Agents of the Philippine National Police (PNP) task force on illegal drugs are now watching the countrys seaports and coastlines like hawks, amid reports that transnational drug syndicates have reverted to their modus operandi of smuggling illicit drugs through the countrys porous ports and coastal areas.
While the PNP Anti-Drugs and Special Operations Task Force (AID-SOTF) is busy checking piers, fishing villages and remote beaches, the men of National Capital Region Police Office chief Deputy Director General Reynaldo Velasco are asking warehouse owners and property holders to conduct weekly inspections of their establishments to prevent these storehouses from being used as factories or storage places by drug syndicates.
AID-SOTF chief and PNP Deputy Director General Edgar Aglipay has dispatched his men to piers in Cebu, Subic Bay Freeport in Zambales and Batangas to prevent the entry of illicit drugs, particularly shabu, through these ports.

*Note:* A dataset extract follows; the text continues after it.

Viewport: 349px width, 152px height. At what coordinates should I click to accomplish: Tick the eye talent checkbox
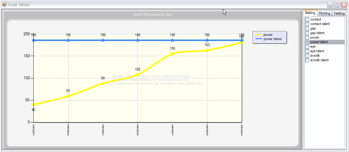[307, 51]
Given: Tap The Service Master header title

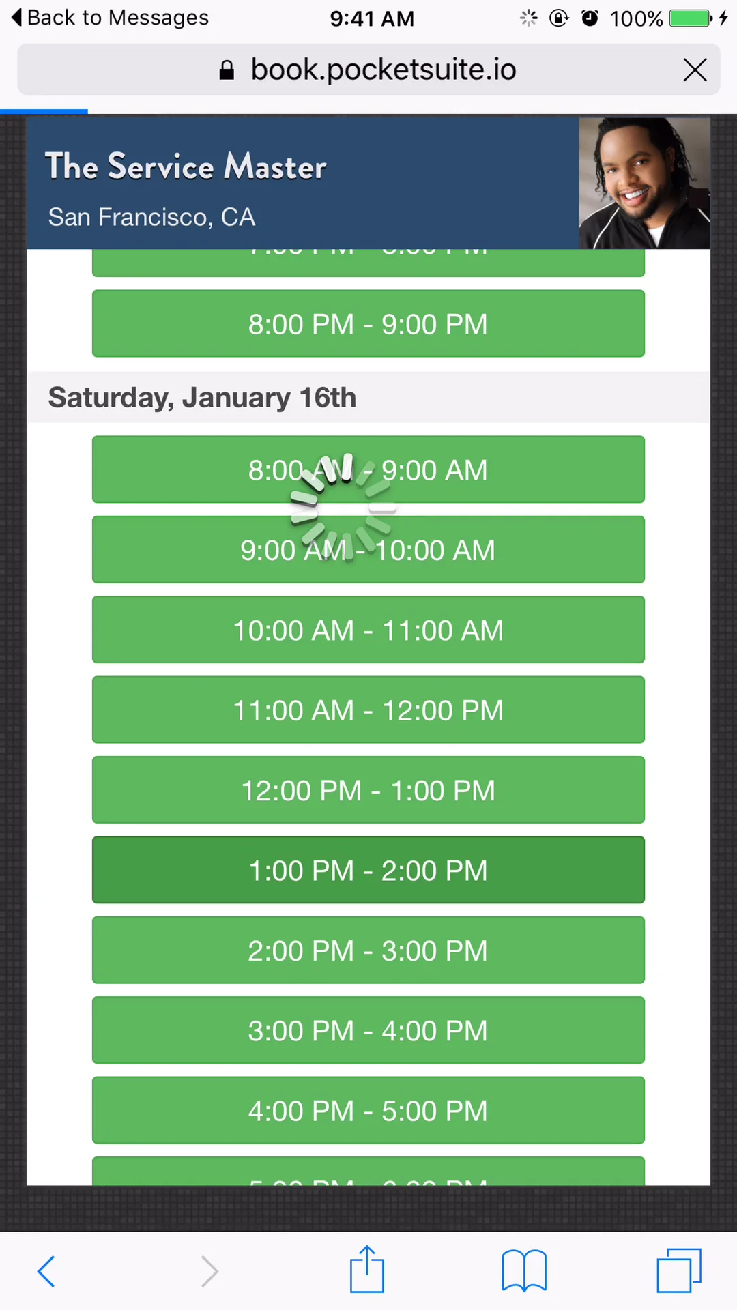Looking at the screenshot, I should click(186, 166).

"It appears that the shabu syndicates shifted their operations (to) the coastlines, seaports, abandoned piers and seldom-used beaches, but we are on the alert for them," Aglipay said in an interview.
It is common knowledge that these drug rings used coastal areas in the past to smuggle illegal drugs into the country and would misdeclare their cargo, or engage in shipside smuggling on the high seas to get their illegal cargo ashore past the authorities.
Law enforcers were tipped off about the drug rings reversion to their old modus operandi and the police confiscated large quantities of shabu as a result. The biggest haul so far was approximately 500 kilos of shabu in Quezon province an operation that also resulted in the arrest of a town mayor.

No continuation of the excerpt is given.